--- start DOCUMENT EXTRACT ---
Says Mr Ho: "Doing what I love every day, time passes very fast."

His hard work has paid off. He sells, on average, 100 plates a day.

When he first opened the stall, business was agonisingly slow as the crowd was unfamiliar with what he had to offer. There were days when he sold close to nothing.

But Mr Ho's greatest satisfaction comes not from cooking but from serving repeat customers.

He speaks fondly of an old lady who brings him bubble tea whenever she stops by for a meal.

Says Mr Ho: "When customers say they enjoy my food, I feel that everything is worth it. When they say they will be back with friends, it feels even better."

No frozen chicken for him

Coocci Japanese Contemporary
Address: 31, Commonwealth Crescent, Commonwealth Crescent Market and Food Centre
Opening hours: Noon to 3pm, and 6pm to 9pm, Tuesday to Sunday

Every day, he is tempted to quit, but compliments from his regular customers and support from his family keep him going.

Mr Glen Choi, 40, is not your typical hawker. Tapping on his 12 years of experience as a chef in Italian and Japanese restaurants, he worked on the menu for his stall. Most of the 12 dishes on the menu took up to three months to dream up.

Mr Choi has brought restaurant food to the hawker centre with dishes such chicken roulade with somen (very thin Japanese noodles) in pumpkin broth for just $5 .

"It is much cheaper here. The overhead for setting up a restaurant is way too expensive for me," he says.

"Even setting up shop in hawker centres is getting tough with the rising rent."

But no inflation could make Mr Choi compromise on the quality of his food.
--- end DOCUMENT EXTRACT ---
→ EXERCISE DIRECTIONS
Reproduce the passage of the hawker article starting with "Coocci Japanese Contemporary" and going on through "keep him going.". The rows that come after the hawker article are separate material.
--- start EXTRACTED ENTRIES ---
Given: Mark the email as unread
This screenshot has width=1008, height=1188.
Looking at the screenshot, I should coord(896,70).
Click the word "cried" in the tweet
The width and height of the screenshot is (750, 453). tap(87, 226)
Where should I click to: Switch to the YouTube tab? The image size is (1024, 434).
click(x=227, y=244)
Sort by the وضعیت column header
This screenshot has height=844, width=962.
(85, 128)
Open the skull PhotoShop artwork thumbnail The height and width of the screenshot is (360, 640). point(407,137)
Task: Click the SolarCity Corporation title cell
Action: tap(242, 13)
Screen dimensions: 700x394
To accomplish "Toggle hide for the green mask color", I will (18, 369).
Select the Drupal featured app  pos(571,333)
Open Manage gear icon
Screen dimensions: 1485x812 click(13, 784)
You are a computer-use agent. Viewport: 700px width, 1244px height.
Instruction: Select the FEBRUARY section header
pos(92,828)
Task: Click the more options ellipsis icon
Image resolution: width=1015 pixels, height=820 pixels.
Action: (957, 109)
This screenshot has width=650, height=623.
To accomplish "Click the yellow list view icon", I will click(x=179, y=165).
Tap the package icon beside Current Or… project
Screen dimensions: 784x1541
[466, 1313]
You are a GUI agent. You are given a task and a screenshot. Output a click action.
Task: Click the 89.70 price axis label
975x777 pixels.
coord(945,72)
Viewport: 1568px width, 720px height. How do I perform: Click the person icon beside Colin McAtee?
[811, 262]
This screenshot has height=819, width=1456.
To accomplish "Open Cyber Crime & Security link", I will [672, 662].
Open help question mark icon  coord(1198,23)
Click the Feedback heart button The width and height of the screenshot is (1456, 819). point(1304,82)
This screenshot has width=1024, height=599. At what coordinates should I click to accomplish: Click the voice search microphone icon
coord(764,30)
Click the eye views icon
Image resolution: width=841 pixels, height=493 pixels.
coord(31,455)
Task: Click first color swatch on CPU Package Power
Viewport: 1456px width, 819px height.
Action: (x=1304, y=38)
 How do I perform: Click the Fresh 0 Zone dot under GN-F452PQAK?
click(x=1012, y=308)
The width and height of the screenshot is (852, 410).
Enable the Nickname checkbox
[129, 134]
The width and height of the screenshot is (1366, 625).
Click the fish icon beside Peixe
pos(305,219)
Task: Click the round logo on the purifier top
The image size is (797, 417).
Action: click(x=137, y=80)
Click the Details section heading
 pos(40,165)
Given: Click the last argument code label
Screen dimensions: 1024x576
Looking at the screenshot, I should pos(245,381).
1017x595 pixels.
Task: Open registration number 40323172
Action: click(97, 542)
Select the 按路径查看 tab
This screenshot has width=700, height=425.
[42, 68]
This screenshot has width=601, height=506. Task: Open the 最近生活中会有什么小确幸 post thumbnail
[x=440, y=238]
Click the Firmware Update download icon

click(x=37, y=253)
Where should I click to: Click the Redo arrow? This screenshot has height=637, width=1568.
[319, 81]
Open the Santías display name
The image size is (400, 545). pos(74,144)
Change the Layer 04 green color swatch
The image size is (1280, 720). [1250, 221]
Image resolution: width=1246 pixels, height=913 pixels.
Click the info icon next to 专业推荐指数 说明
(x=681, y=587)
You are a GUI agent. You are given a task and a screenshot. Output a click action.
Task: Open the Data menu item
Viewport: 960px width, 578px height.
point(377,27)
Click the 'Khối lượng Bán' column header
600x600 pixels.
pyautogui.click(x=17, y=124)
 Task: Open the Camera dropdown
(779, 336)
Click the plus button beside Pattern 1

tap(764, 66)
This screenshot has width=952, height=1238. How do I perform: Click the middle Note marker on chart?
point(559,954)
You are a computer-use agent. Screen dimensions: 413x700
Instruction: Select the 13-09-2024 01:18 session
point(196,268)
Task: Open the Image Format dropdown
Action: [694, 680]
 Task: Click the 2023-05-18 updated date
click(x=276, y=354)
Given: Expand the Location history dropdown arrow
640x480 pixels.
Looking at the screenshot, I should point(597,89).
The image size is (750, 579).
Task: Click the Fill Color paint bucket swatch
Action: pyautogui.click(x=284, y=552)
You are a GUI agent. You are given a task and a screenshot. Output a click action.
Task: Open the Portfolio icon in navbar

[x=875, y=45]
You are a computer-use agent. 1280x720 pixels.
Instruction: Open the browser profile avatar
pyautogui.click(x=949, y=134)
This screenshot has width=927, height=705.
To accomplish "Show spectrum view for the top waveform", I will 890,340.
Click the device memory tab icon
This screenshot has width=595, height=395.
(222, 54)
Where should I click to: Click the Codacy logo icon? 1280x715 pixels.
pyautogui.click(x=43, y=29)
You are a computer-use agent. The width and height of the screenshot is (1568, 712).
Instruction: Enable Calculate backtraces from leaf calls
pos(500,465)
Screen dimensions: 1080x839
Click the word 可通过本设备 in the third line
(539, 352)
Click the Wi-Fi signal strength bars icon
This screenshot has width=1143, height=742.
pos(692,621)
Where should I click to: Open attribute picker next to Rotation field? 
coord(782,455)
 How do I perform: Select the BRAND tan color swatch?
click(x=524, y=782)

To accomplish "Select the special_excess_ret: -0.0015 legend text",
--- end EXTRACTED ENTRIES ---
→ RESPONSE
Coocci Japanese Contemporary
Address: 31, Commonwealth Crescent, Commonwealth Crescent Market and Food Centre
Opening hours: Noon to 3pm, and 6pm to 9pm, Tuesday to Sunday

Every day, he is tempted to quit, but compliments from his regular customers and support from his family keep him going.